Print exactly, and only, the lines from the one containing "Show info for Navázat obousměrné připojení" through the last line of the records below, both included; leave out the pictures.

[Saved entries]
- - -

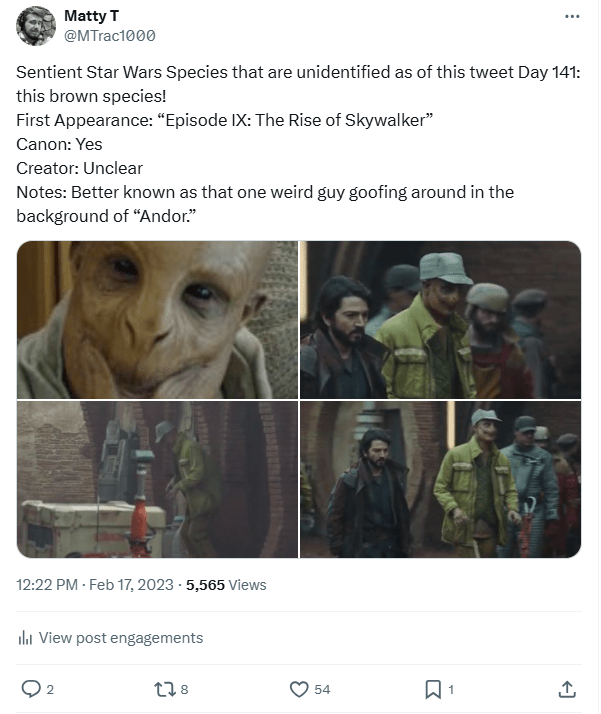Bookmark this tweet

coord(433,689)
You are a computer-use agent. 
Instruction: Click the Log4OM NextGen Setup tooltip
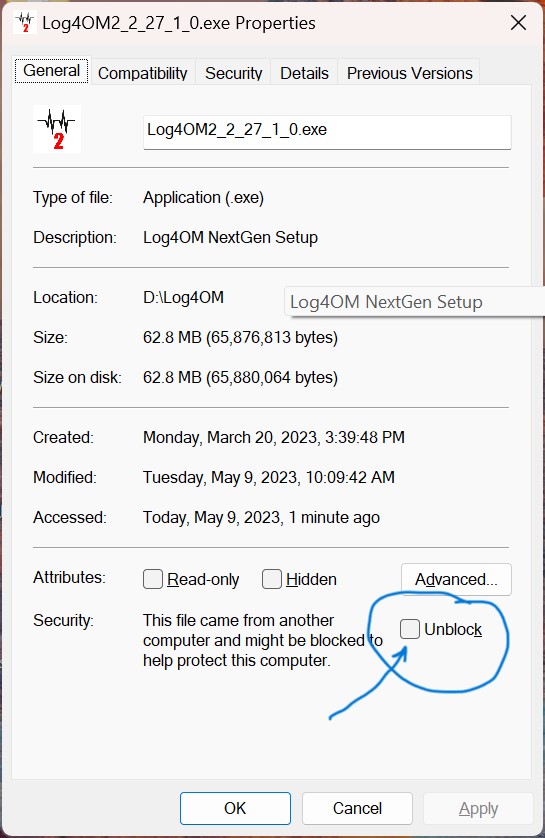pyautogui.click(x=414, y=302)
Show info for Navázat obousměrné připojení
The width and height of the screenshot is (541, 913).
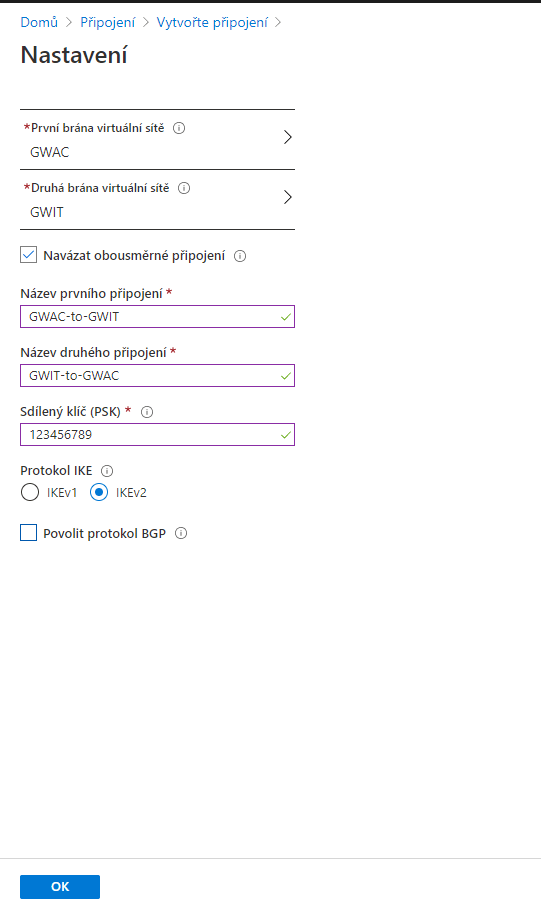pos(240,256)
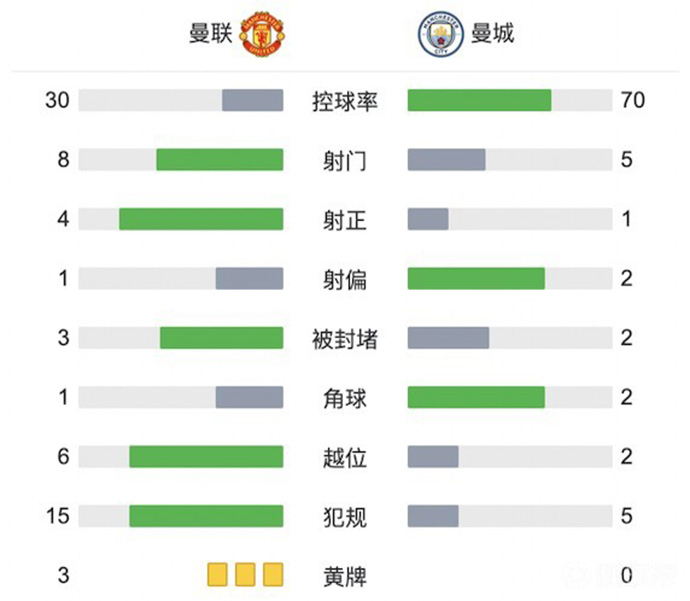Click Manchester City's green possession bar
690x601 pixels.
click(479, 100)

- - -

■ Written response
Show info for Navázat obousměrné připojení
The width and height of the screenshot is (541, 913).
pos(240,256)
Click Manchester City's green possession bar
690x601 pixels.
click(479, 100)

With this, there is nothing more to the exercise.